We knew that Facebook would be going to change the WhatsApp terms of services since last October. From the date, Facebook was warning WhatsApp users that they should accept the new terms, otherwise they may lose their accounts. As a result, millions of users began switching to other messaging apps like Signal and Telegram. This was a clear indicator for Facebook telling that the updated terms are not accepted by many users. And it has to postpone the deadline. Well, all you know this story very well. And you should also be aware that the deadline was May 15.
The delayed deadline allowed Facebook to explain WhatsApp users what information they will share with the company and whether that information is protected. Particularly, Facebook said that chats and calls will be still using end-to-end encryption. Moreover, Facebook said that those who don’t accept the data won’t lose their accounts but there’s no way to reject the terms or block Facebook from collecting data starting May 15th.
WhatsApp = WeChat
In fact, Facebook hasn’t provided detailed information on what kind of data it will collect. The company only said that it needs user data from WhatsApp to providing a better service when users want to buy goods or stay in touch with companies. Thus, it seems Facebook is realizing what it has been dreaming of starting 2014 – Facebook wants WhatsApp to become the western variant of WeChat. If you are not ware, the latter is a popular chat app in China, which also provides various services such as buying / selling products, paying for utility bills, playing games, and even contacting essential government services. Honestly, this was the main goal in the head of Facebook when it purchased the chat app for nearly $20 billion.
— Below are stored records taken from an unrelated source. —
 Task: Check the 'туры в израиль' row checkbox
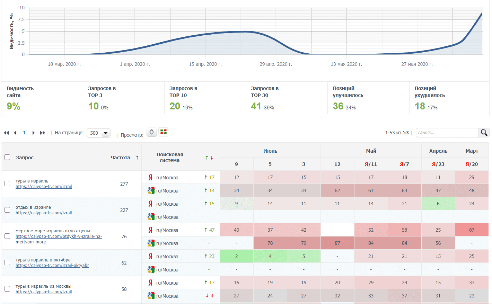click(7, 184)
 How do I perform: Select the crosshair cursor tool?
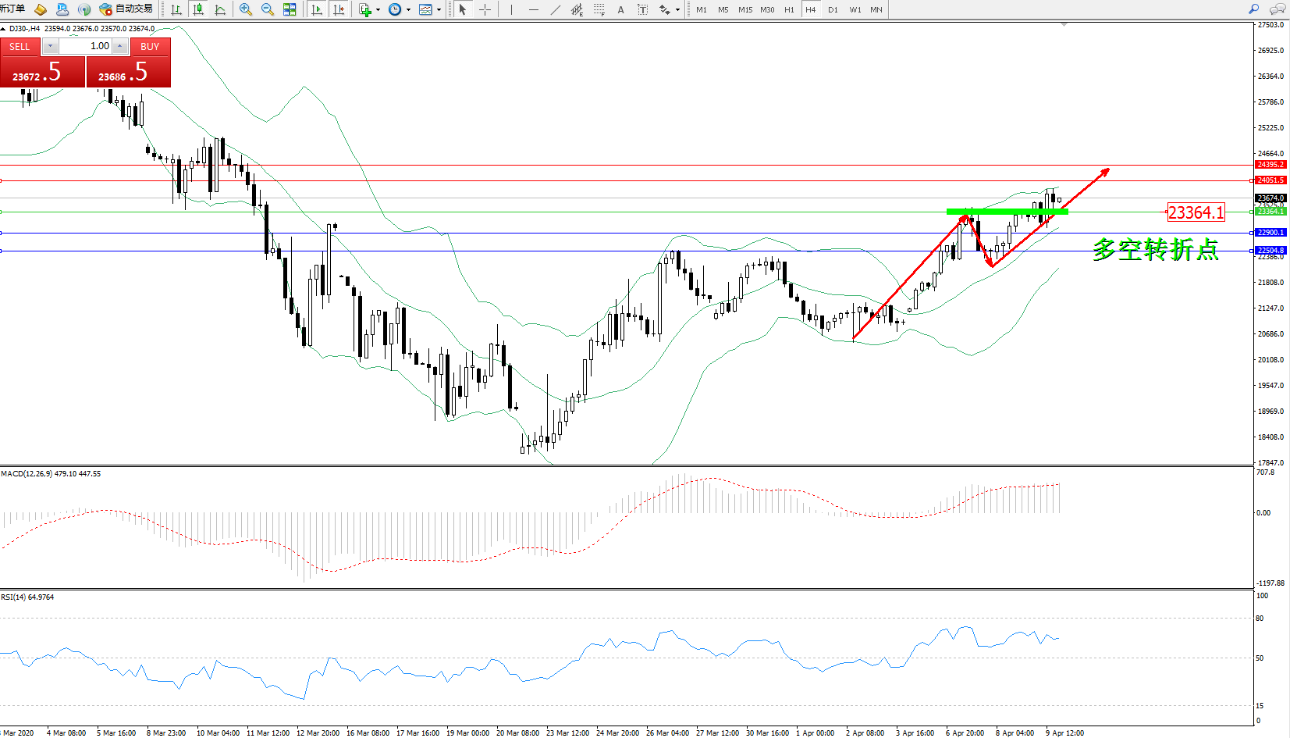pyautogui.click(x=485, y=9)
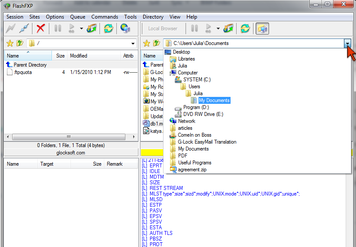Click the globe icon in the remote toolbar
Screen dimensions: 356x247
[x=125, y=29]
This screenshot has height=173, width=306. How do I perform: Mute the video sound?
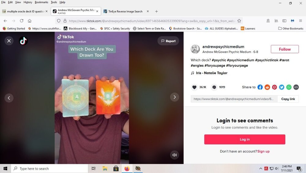coord(174,155)
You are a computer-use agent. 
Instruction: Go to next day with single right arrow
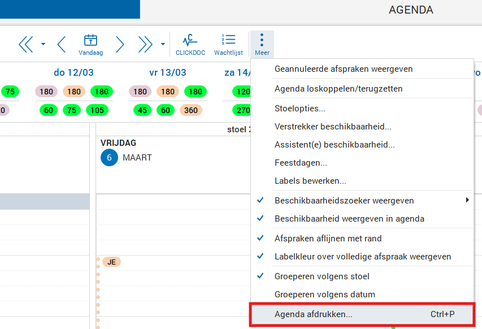click(120, 44)
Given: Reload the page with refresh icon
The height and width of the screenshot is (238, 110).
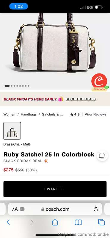Looking at the screenshot, I should 96,209.
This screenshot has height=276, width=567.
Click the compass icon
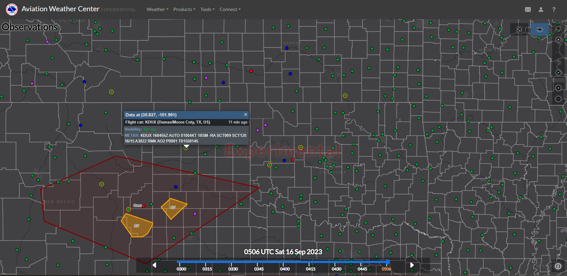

Well, WhatsApp users will be able to browse catalogs of products from small businesses, contact companies, and complete purchases. As you guess, everything will be realized inside the app. And that’s what Facebook needs for collecting as much data as possible.
A German data regulator has issued a ban recently to prohibit Facebook from collecting WhatsApp German users data. The head of the Hamburg State Data Protection Agency, Johannes Caspar, issued a three-month emergency ban. In addition, Casper also asked a group of EU data regulators to take action and issue a ruling in 27 member states.